The general’s mistress thought she was being clever by using anonymous e-mail accounts and sending messages using hotel WiFi networks. But metadata — in this case the Internet protocol addresses pointing to network locations — gave her away.
The IP addresses of the networks Paula Broadwell logged into this past fall to send threatening messages to a woman she perceived as a rival for the affection of Gen. David H. Petraeus traced back to the hotels. There, records corresponding to the dates the e-mails were sent revealed one common guest: Broadwell.
Petraeus resigned as CIA director over the affair, and the episode has since receded from the public’s attention. But it is instructive as one simple but powerful way in which metadata — or data about communications — can reveal so much about who we are, where we go and whom we associate with.
Metadata is so rich with clues that entities from Google and eBay to the world’s largest spy agency, the National Security Agency, are collecting and mining this deceptively innocuous information: e-mail addresses to and from, times of e-mails, phone numbers dialed and received, lengths of calls, unique device serial numbers.
A week and a half ago, U.S. officials acknowledged for the first time that the NSA since 2006 has been amassing a database of metadata on the phone-call records of tens of millions of U.S. customers.
And, according to new documents obtained by The Washington Post, the NSA until 2011 gathered e-mail and other digital metadata from major Internet data links, presumably to detect and thwart terrorist plots.
But the government has resisted explaining its legal justification for gathering such massive amounts of data, which hold the potential to permit vast intrusions into the personal lives of Americans.
“When you can get it all in one place and analyze the patterns, you can learn an enormous amount about the behavior of people,” said Daniel J. Weitzner, a principal research scientist at MIT’s Computer Science and Artificial Intelligence Laboratory.
Analysts can gain clues to sleep patterns (when people are asleep, they send no e-mails and make no calls), religion (based on locations of calls made or the absence of communications on the Sabbath) or even social position (based on how often people get calls and e-mails and how quickly they receive responses).
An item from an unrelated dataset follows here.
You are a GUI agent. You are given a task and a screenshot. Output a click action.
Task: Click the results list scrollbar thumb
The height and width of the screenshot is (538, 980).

In 2007, researchers at Columbia University were able to identify the senior-most company officers at the bankrupt Enron Corp. by studying individual e-mail volume and average response time in 620,000 company e-mails. The highest-ranking officers got the most e-mail and the quickest responses.
Similarly, federal agents use software and social-network analysis to map out terrorist cells and criminal groups. They look, for instance, at who calls whom most frequently, in a technique known as “link analysis.”
“It’s remarkable how just the phone-call data can give you at least a preliminary picture of how the organization operates and who its members are,” said Jason Weinstein, a former deputy assistant attorney general for the Justice Department’s criminal division. “It’s by no means the whole picture, but it’s a critical piece of the puzzle to solve the most serious crimes people can commit.”
Sometimes, metadata patterns can be tip-offs — a driver or courier in a terrorist cell or criminal group may be the one to receive short phone calls from several different operatives just before and after an operation.
Cellular-tower location data can help place criminals at the scene if they are using their phones just before they commit a robbery, murder or attack.
“Every day, law enforcement officers are using this data to place suspects at the scene of murders and other crimes,” said Weinstein, now a partner at Steptoe & Johnson.
Data about a communication may be just as revealing as the content itself, said Christopher Soghoian, principal technologist with the American Civil Liberties Union.
“If you call an abortion clinic and make an appointment, the fact that you’re making the appointment is far more sensitive than what time your appointment is,” he said. “If you’re calling Alcoholics Anonymous or a suicide counselor, what you’re saying will certainly be sensitive. But the fact that you’re calling Al Anon or a suicide counselor is extremely sensitive, too.”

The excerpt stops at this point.